--- Start of TEXT PROVIDED ---
I tried the following command:

LC_ALL=en_US.utf8; find "/d/ir" -name "file*.txt" -type f -printf "%p,%s" -execdir gawk -v str="$7" '{
print($0 ";" str)
}' "{}" \+

(Here I was hoping that $7, being a positional parameter, would refer to "%p,%s") But it does not print the expected output: it shows two outputs of -printf (which I do not want to happen), then five lines without the needed data from str.

What is the correct command that solves the problem? Note that I do not want the outputs of the -printf option to be shown/printed outside of the Gawk context: I only want to pass them to Gawk so that it is only the Gawk program that knows how to use them. If the Gawk program does not use them at all, they must not be shown anywhere.

Since the command will be used for many files, maximization of performance and minimization of memory consumption are important.


Solution

  • Using any awk:

    find 'd/ir' -name 'file*.txt' -type f -printf '%s %p\n' |
    awk '
        {
            size = $1
            sub(/[^ ]+ /,"")
            file = $0
            while ( (getline line < file) > 0 ) {
                print line ";" file "," size
            }
            close(file)
        }
    '
    A;d/ir/file1.txt,5
    BC;d/ir/file1.txt,5
    D;d/ir/file2.txt,9
    EF;d/ir/file2.txt,9
    GHI;d/ir/file2.txt,9
    

    Set LC_ALL to whatever you need, it doesn't impact the logic. See http://awk.freeshell.org/AllAboutGetline for more info on using getline.
--- End of TEXT PROVIDED ---
--- Start of PROVIDED RECORDS ---
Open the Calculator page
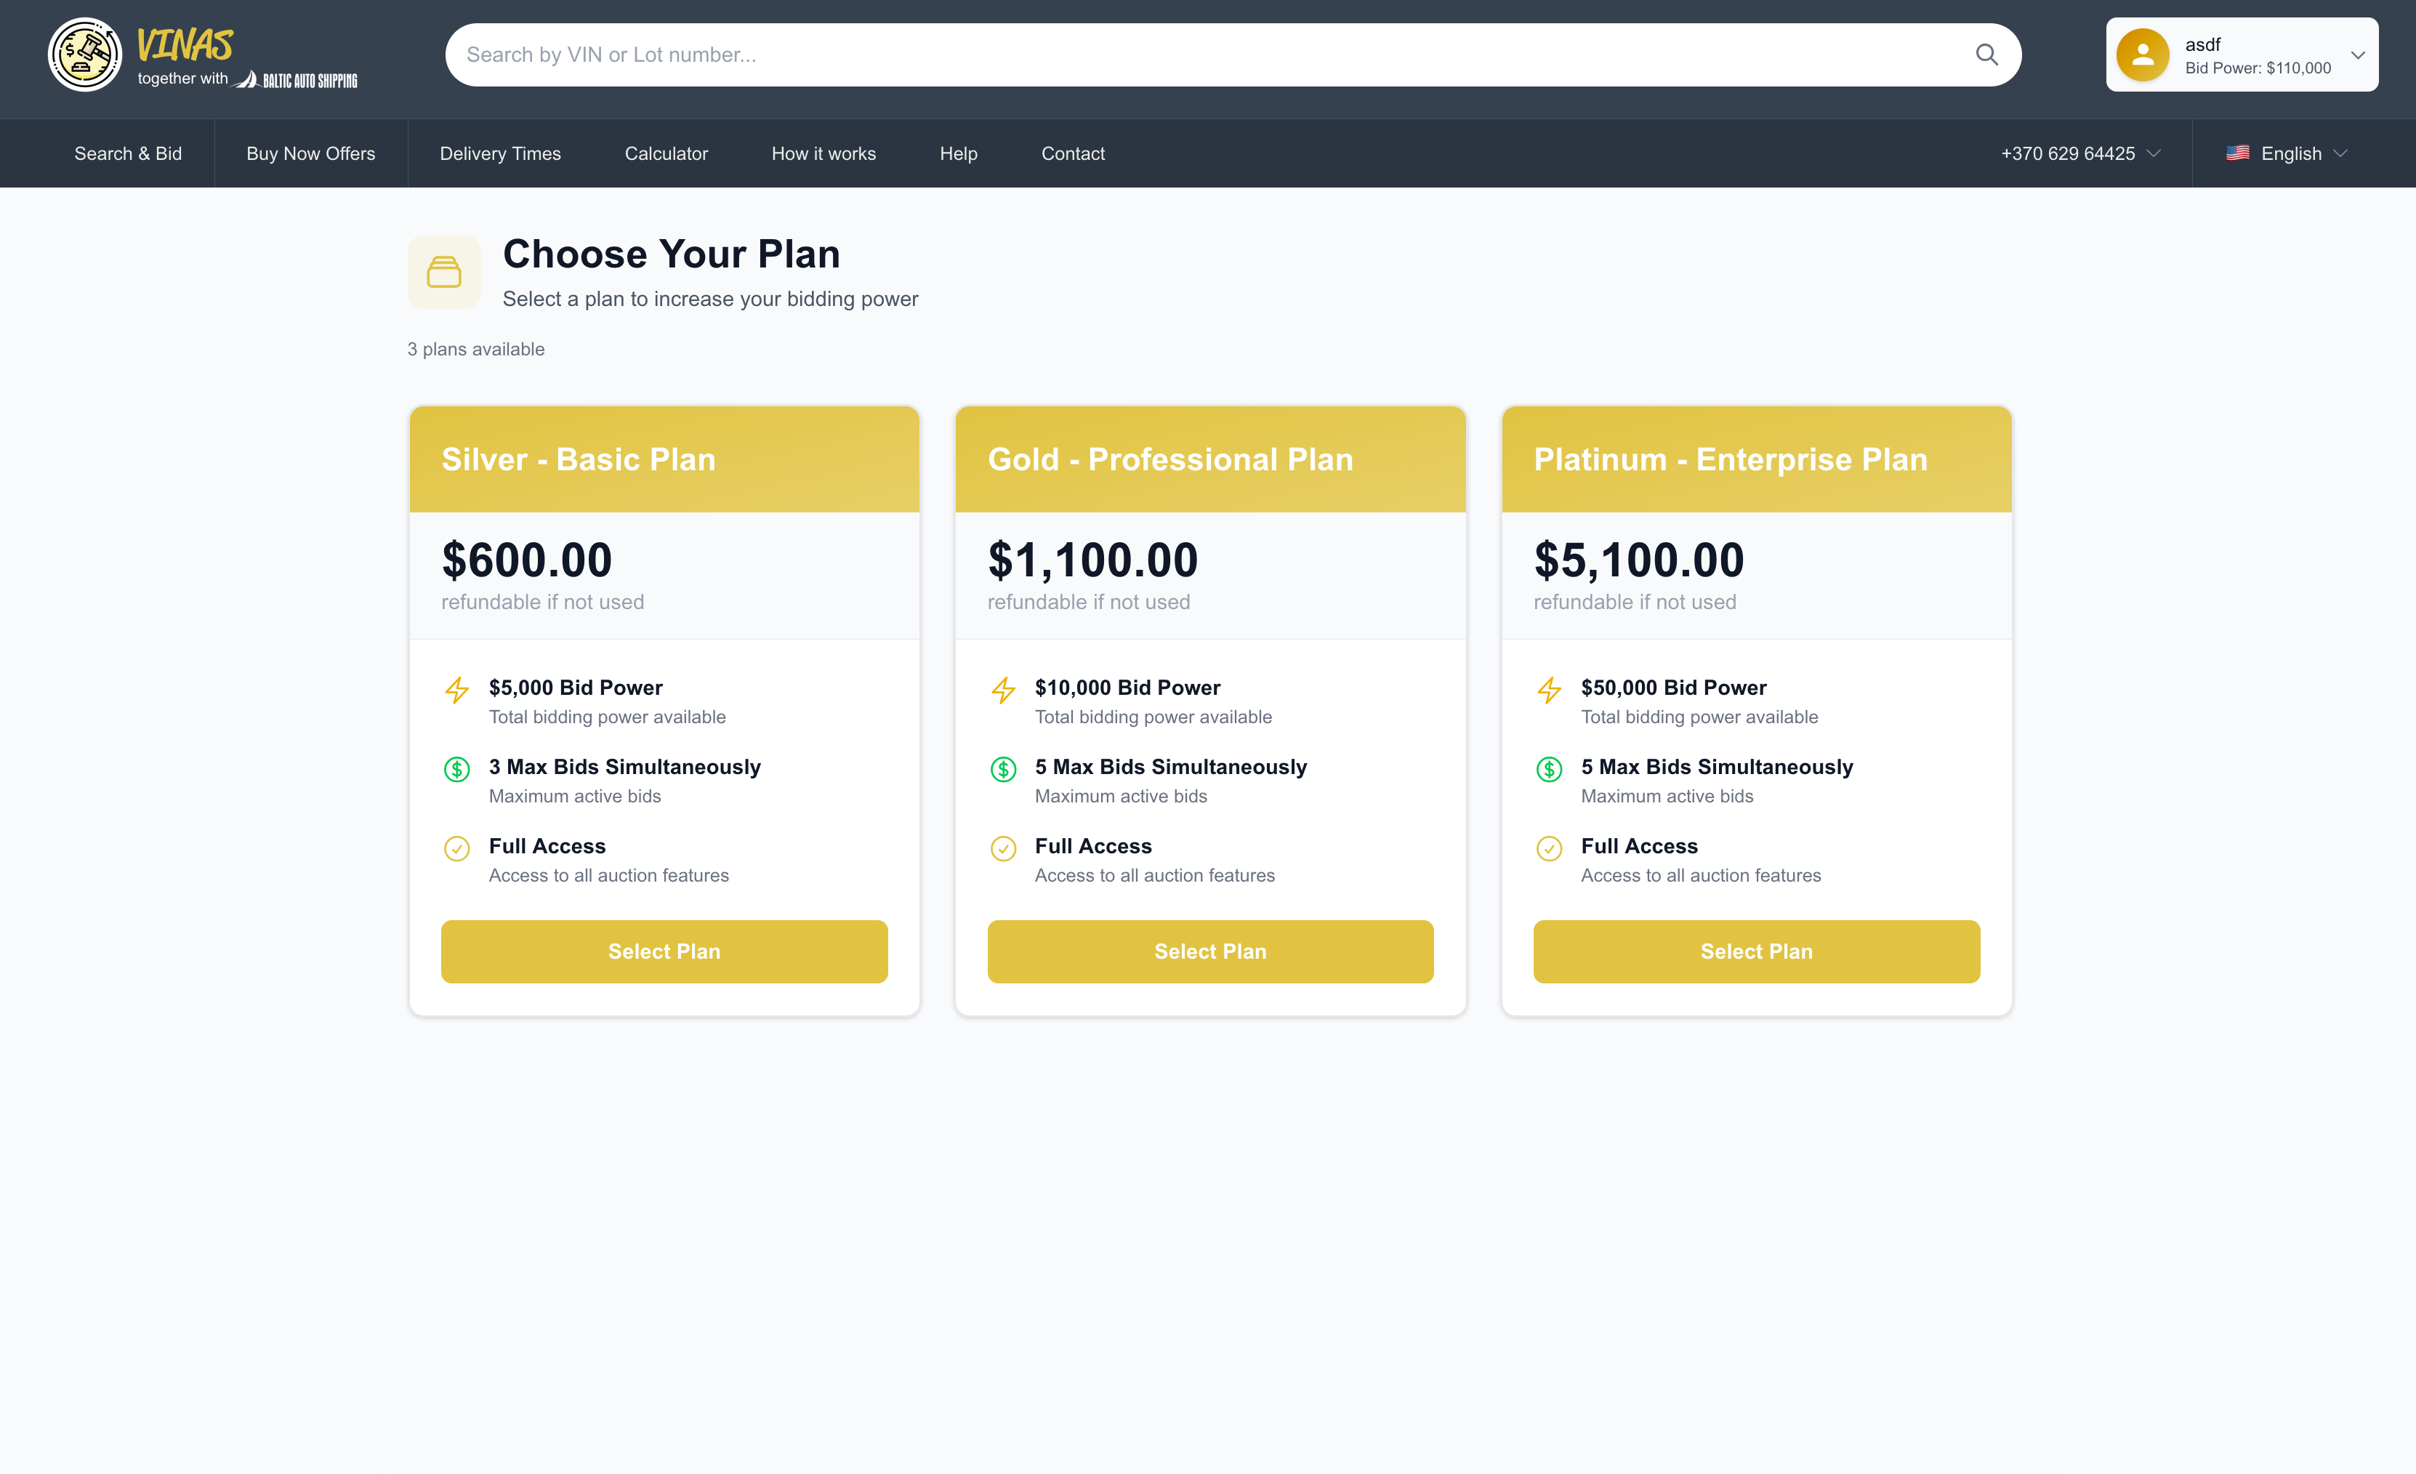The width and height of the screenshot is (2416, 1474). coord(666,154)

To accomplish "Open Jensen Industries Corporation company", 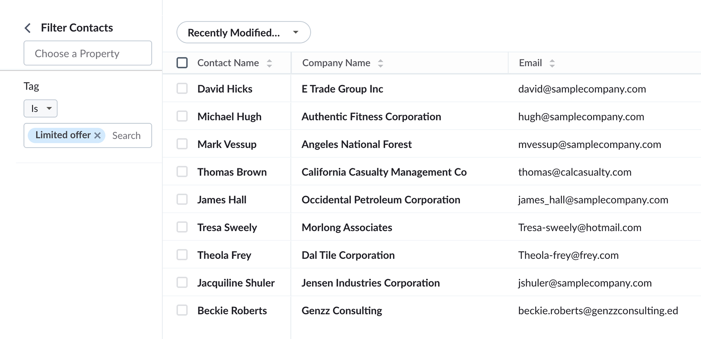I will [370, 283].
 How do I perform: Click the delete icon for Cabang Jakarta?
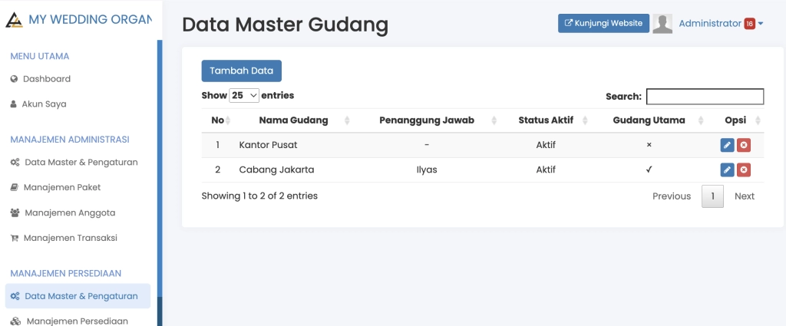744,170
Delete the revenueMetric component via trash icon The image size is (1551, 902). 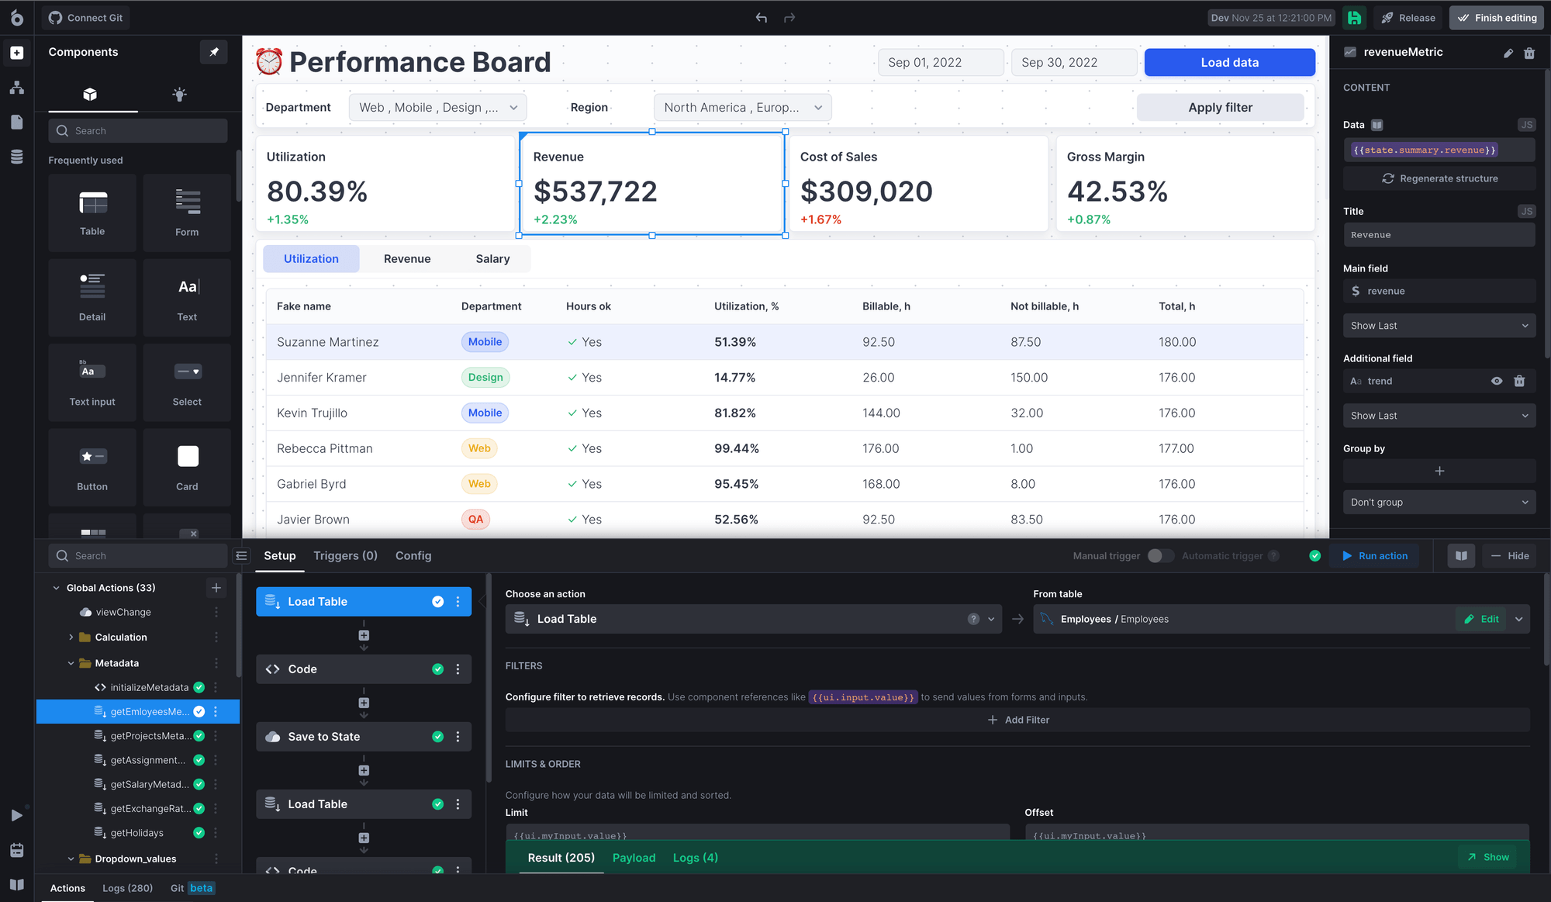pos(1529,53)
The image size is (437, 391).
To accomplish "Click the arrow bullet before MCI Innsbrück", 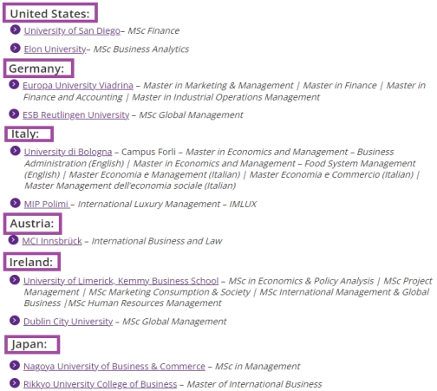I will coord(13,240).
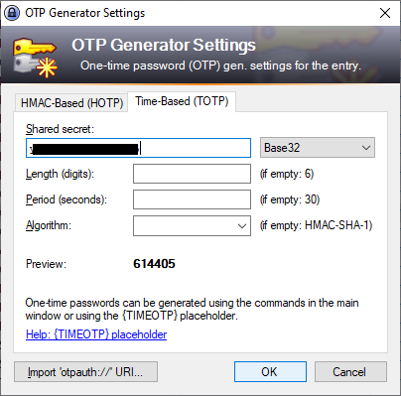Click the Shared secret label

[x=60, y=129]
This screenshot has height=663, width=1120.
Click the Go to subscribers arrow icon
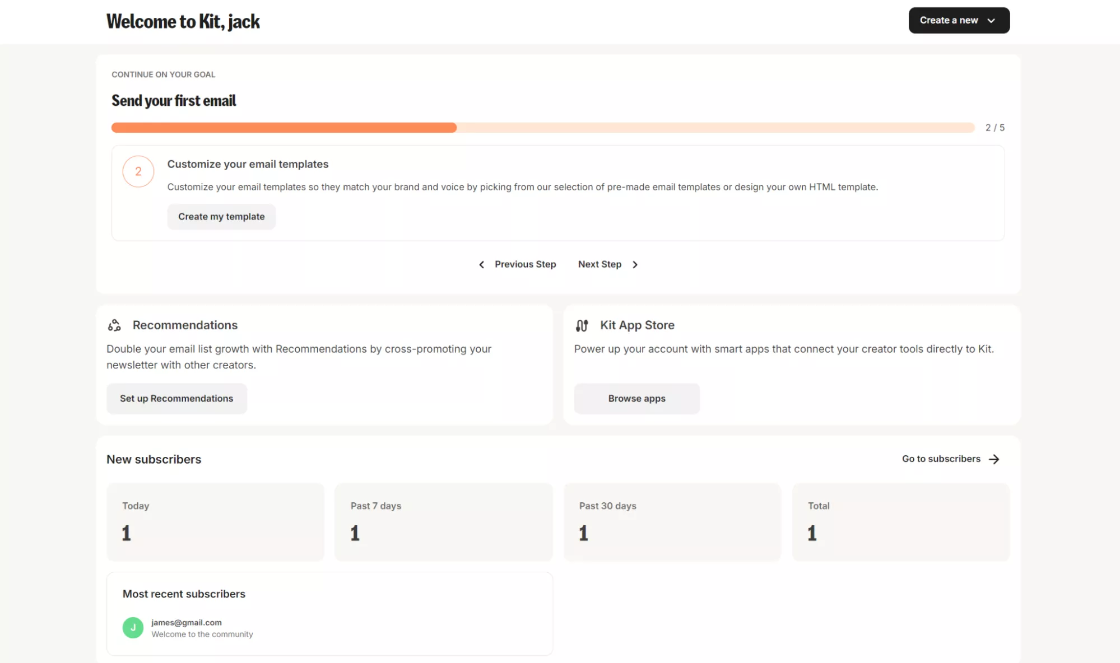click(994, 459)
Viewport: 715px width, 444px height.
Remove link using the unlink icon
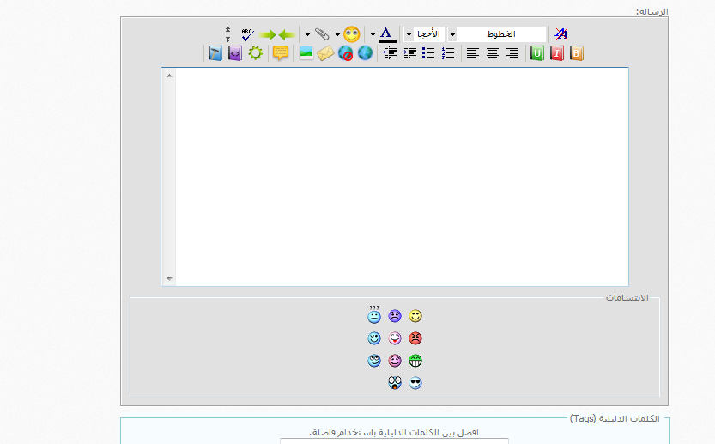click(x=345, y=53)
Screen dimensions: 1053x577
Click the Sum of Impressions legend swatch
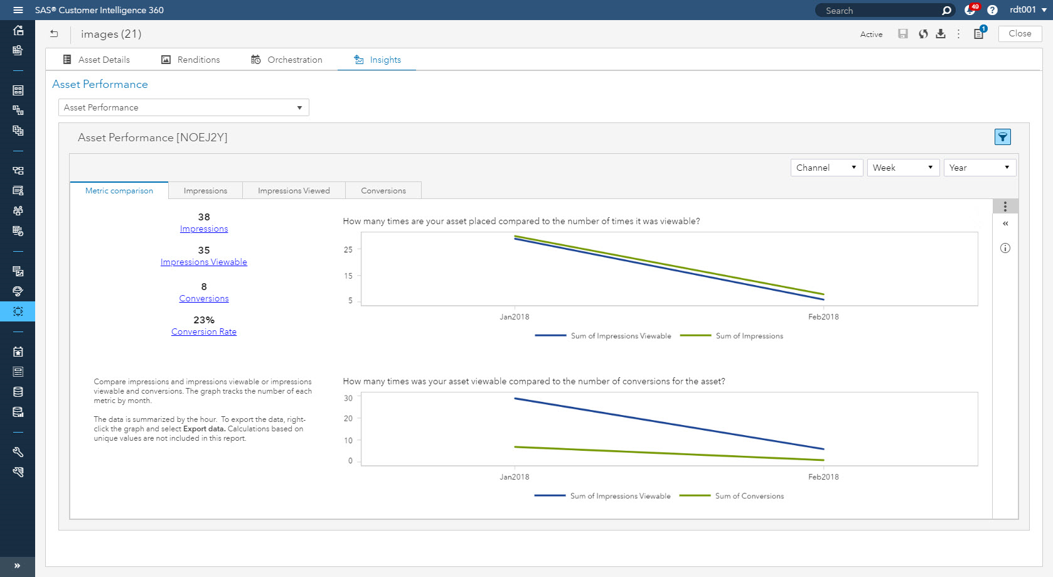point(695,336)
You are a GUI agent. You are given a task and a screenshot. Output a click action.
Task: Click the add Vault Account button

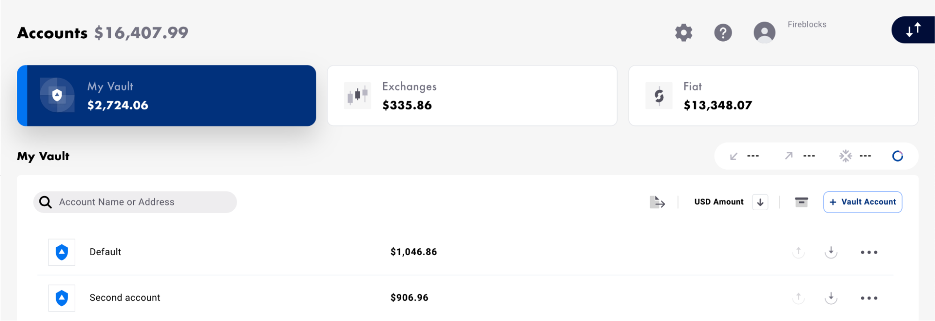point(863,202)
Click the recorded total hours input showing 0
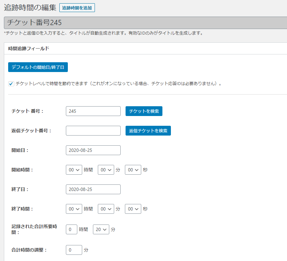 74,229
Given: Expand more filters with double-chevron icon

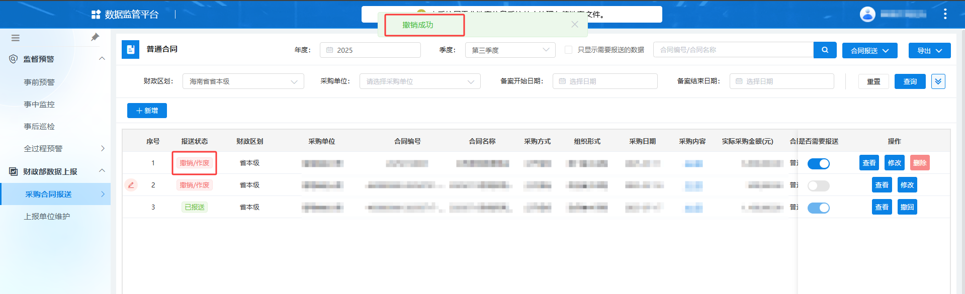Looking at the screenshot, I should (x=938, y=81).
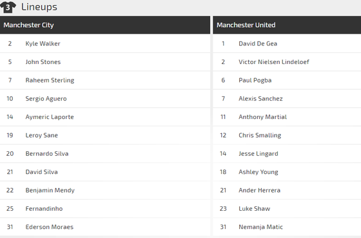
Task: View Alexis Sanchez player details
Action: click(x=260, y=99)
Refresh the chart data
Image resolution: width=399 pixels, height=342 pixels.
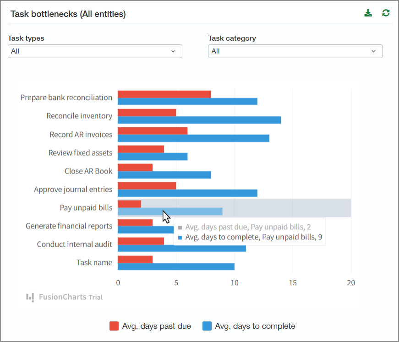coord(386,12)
--- End of PROVIDED RECORDS ---
Write out the entire text above on passing the output of find to awk, verbatim and from start to finish.

I tried the following command:

LC_ALL=en_US.utf8; find "/d/ir" -name "file*.txt" -type f -printf "%p,%s" -execdir gawk -v str="$7" '{
print($0 ";" str)
}' "{}" \+

(Here I was hoping that $7, being a positional parameter, would refer to "%p,%s") But it does not print the expected output: it shows two outputs of -printf (which I do not want to happen), then five lines without the needed data from str.

What is the correct command that solves the problem? Note that I do not want the outputs of the -printf option to be shown/printed outside of the Gawk context: I only want to pass them to Gawk so that it is only the Gawk program that knows how to use them. If the Gawk program does not use them at all, they must not be shown anywhere.

Since the command will be used for many files, maximization of performance and minimization of memory consumption are important.


Solution

  • Using any awk:

    find 'd/ir' -name 'file*.txt' -type f -printf '%s %p\n' |
    awk '
        {
            size = $1
            sub(/[^ ]+ /,"")
            file = $0
            while ( (getline line < file) > 0 ) {
                print line ";" file "," size
            }
            close(file)
        }
    '
    A;d/ir/file1.txt,5
    BC;d/ir/file1.txt,5
    D;d/ir/file2.txt,9
    EF;d/ir/file2.txt,9
    GHI;d/ir/file2.txt,9
    

    Set LC_ALL to whatever you need, it doesn't impact the logic. See http://awk.freeshell.org/AllAboutGetline for more info on using getline.